NGA anticipates that Phase II work will involve input data that may be Controlled Unclassified Information (CUI) or classified.
PHASE I: Demonstrate proof-of-concept approach capable of combining generative AI with discriminative AI using open source 3D datasets derived from commercial satellite (COMSAT) imagery and full motion video (FMV). For a given set of classes (buildings, houses, cars, roads, trees), demonstrate that approach is able to improve multi-task performance in semantic segmentation and object detection beyond baseline approaches that utilize only discriminative AI. Develop a Phase II plan that includes integration, test, and validation of the end-to-end system.
PHASE II: Realize the optimization and implementation of the selected generative AI and discriminative AI into an end-to-end model. Demonstrate the proposed model is trainable with an expanded class/target set, and is able to perform inference on 3D datasets derived from COMSAT and FMV. Develop a technology transition plan and business case assessment.

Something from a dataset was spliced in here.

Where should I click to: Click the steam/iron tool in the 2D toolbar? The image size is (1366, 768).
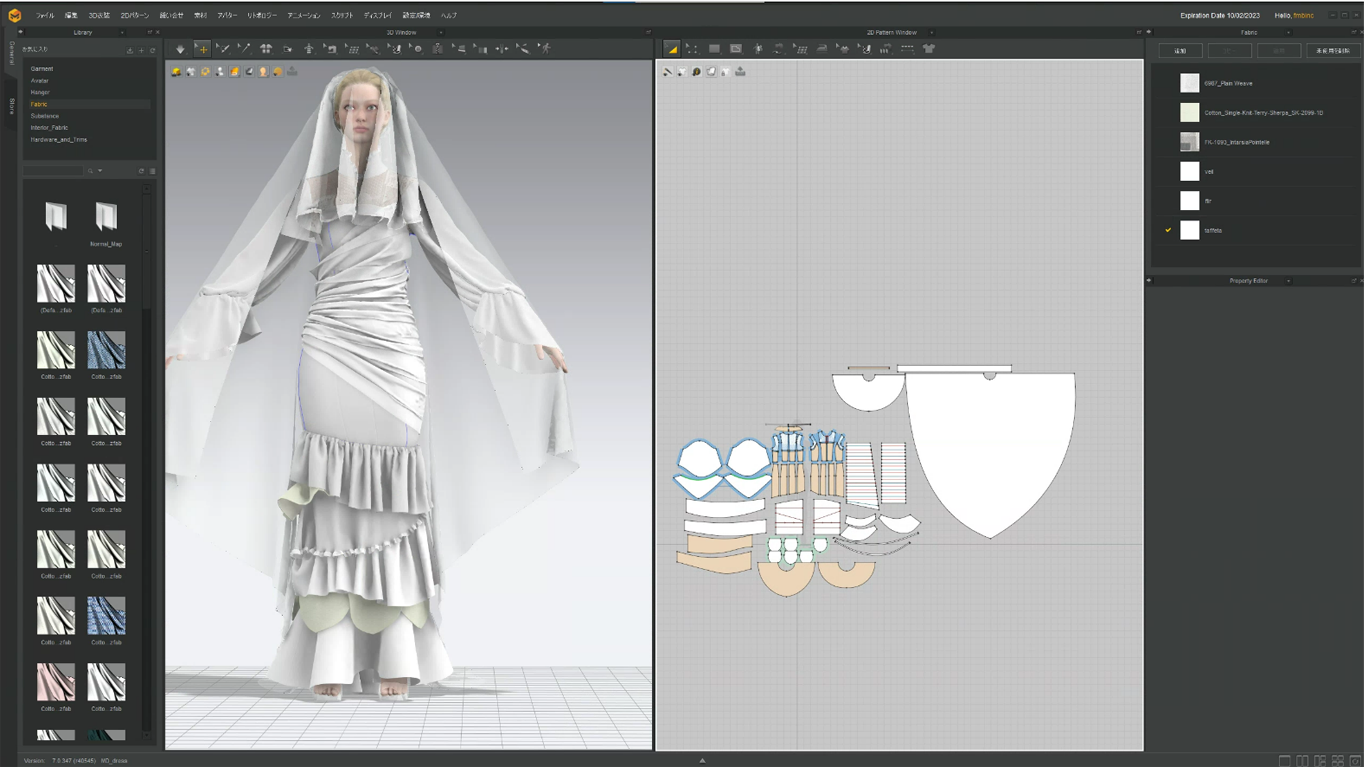(x=820, y=48)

PHASE III DUAL USE APPLICATIONS: 3D geospatial analytics software leveraging generative AI capable of supporting DoD use cases including scene segmentation, classification, and target detection; civil engineering missions such as surveying, urban mapping and city planning; commercial robotics applications such as route planning.
REFERENCES:
1. Zhao, Wayne Xin, et al. "A survey of large language models." arXiv preprint arXiv:2303.18223 (2023);
2. Xiao, Aoran, et al. "Unsupervised Point Cloud Representation Learning with Deep Neural Networks: A Survey." IEEE Transactions on Pattern Analysis and Machine Intelligence (2023).
KEYWORDS: 3D geospatial analytics; generative AI; AI/ML